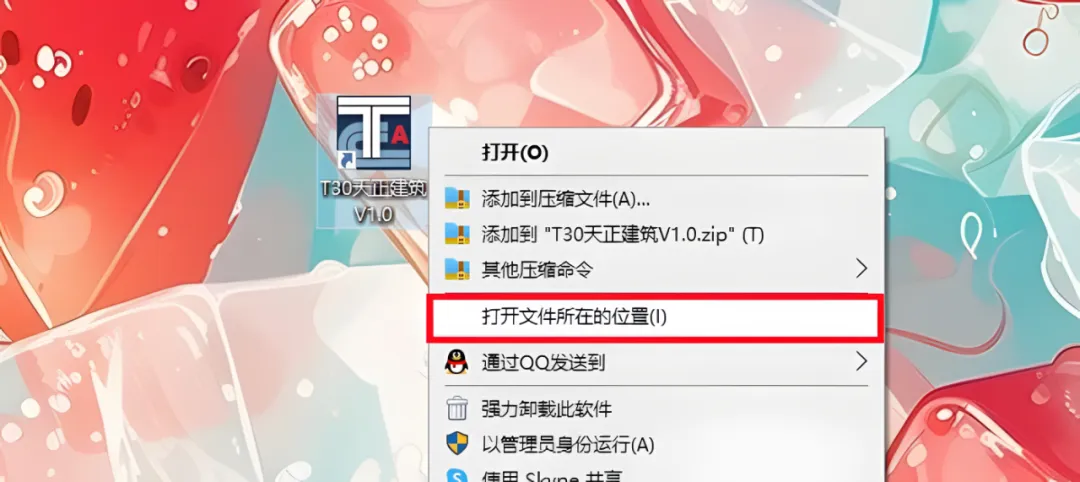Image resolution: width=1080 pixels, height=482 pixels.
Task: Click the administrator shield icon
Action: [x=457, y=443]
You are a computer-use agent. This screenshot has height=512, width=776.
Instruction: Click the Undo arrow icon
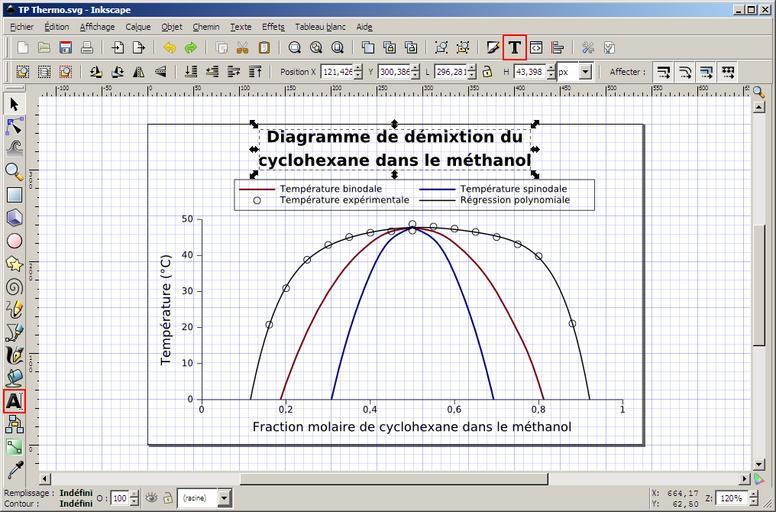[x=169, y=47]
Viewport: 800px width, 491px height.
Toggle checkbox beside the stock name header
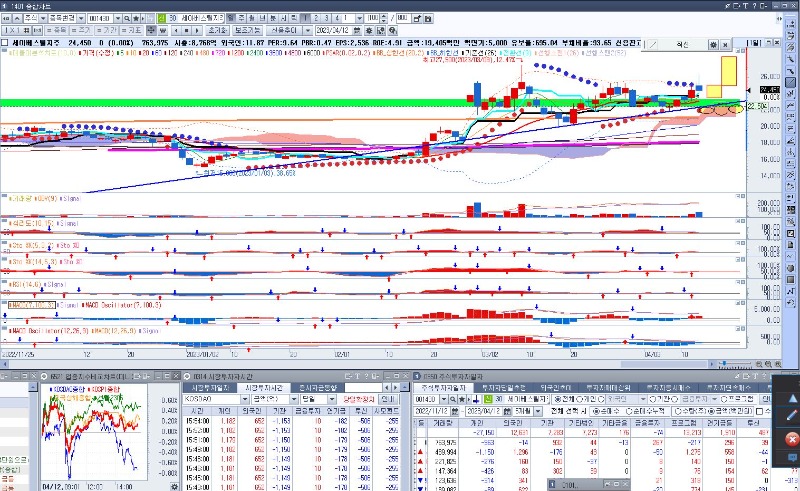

========

- [Exercise]:
Once you find the line that contains "Viewport: 800px width, 491px height.", reproduce it and every line after it through the end of the entries above, exactly as written, with no pictures.

- [Answer to the problem]:
Viewport: 800px width, 491px height.
Toggle checkbox beside the stock name header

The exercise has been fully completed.